3. The used consumer drives in a server environment. This is like using racing slicks to climb roads in the rocky mountains during a blizzard.
Consumer drives are equipped with a feature called "head parking" which returns the drive head to a parked position so that routine vibrations and desk bumps, don't cause the head to crash into the platter. Servers farms are built ... well not Backblaze's .... on heavy concrete foundations that can not transmit vibration. Therefore server class drives do not need have this feature
It would vastly reduce their performance moving the head away from the data as servers are constantly retrieving or writing data. So a mechanical drive may have the same internal construction, with firmware or other variations that make it better for a particular usage.
That "head parking" feature that is oh so valuable in a consumer environment, is actually a detriment in a server environment. HDs are typically rated for 250 - 500k parking cycles and a server drive can go thru that in 3 months ... big surprise why they don't last. Might as well order soup with a fork and then complain it's difficult to eat.

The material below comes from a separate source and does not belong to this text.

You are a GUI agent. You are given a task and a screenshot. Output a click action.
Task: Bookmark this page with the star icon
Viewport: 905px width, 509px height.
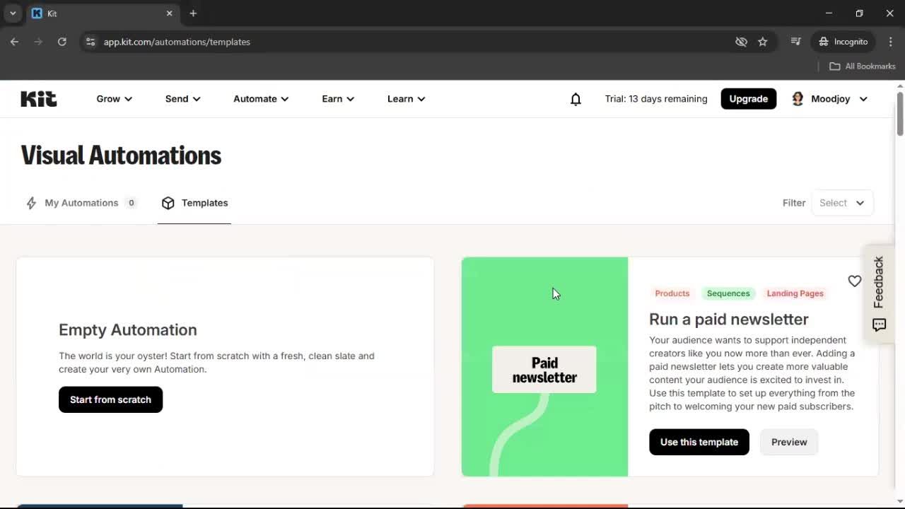(763, 42)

If you want to determine what to use in a home or office, then the relevant data to peruse would be be how many consumer drives used in a consumer HDs are RMAd. That data is readily available. Each set of numbers is the data recorded for drives RMA'd that were between 6 and 12 months of age, followed by the data for the previous 6 months in parenthesis
http://www.hardware.fr/articles/954-6/disques-durs.html
2017/12/09 reporting period
Seagate 0,72% (contre 0,69%)
Toshiba 0,80% (contre 1,15%)
Western 1,04% (contre 1,03%)
HGST 1,13% (contre 0,60%)
2016/05/13 reporting period
HGST 0,60% (contre 0,81%)
Seagate 0,69% (contre 0,60%)
Western 1,00% (contre 0,90%)
Toshiba 1,15% (contre 0,96%)
2015/11/09 reporting period
- Seagate 0,60% (contre 0,68%)
- HGST 0,81% (contre 1,16%)
- Western 0,90% (contre 1,09%)
- Toshiba 0,96% (contre 1,34%)
2015/05/19 reporting period
- Seagate 0,68% (contre 0,69%)
- Western 1,09% (contre 0,93%)
- HGST 1,16% (contre 1,01%)
- Toshiba 1,34% (contre 1,29%)
2014/11/06 reporting period
- Seagate 0,69% (contre 0,86%)
- Western 0,93 (contre 1,13%)
- HGST 1,01% (contre 1,08%)
- Toshiba 1,29% (contre 1,02%)
2014/04/30 reporting period
- Seagate 0,86% (contre 0,95%)
- Toshiba 1,02% (contre 1,54%)
- Hitachi 1,08% (contre 1,16%)
- Western 1,13% (contre 1,19%)
Now all of the above being what it is, I caution against EVER, for any component, relying on brand names for evaluation. Whether it be PSUs, MoBos, GFX cards or anything else, just about every manufacturer has made some great products and some real bombers. You should therefore peruse the data on individual drives and avid the models with high failure rates rather than focusing on brand names.
However, as the above "real market data" shows, the Backblaze study is in no way relevant to your task. Might as well read a study that says "the plastic forks we bought are no good to eat soup".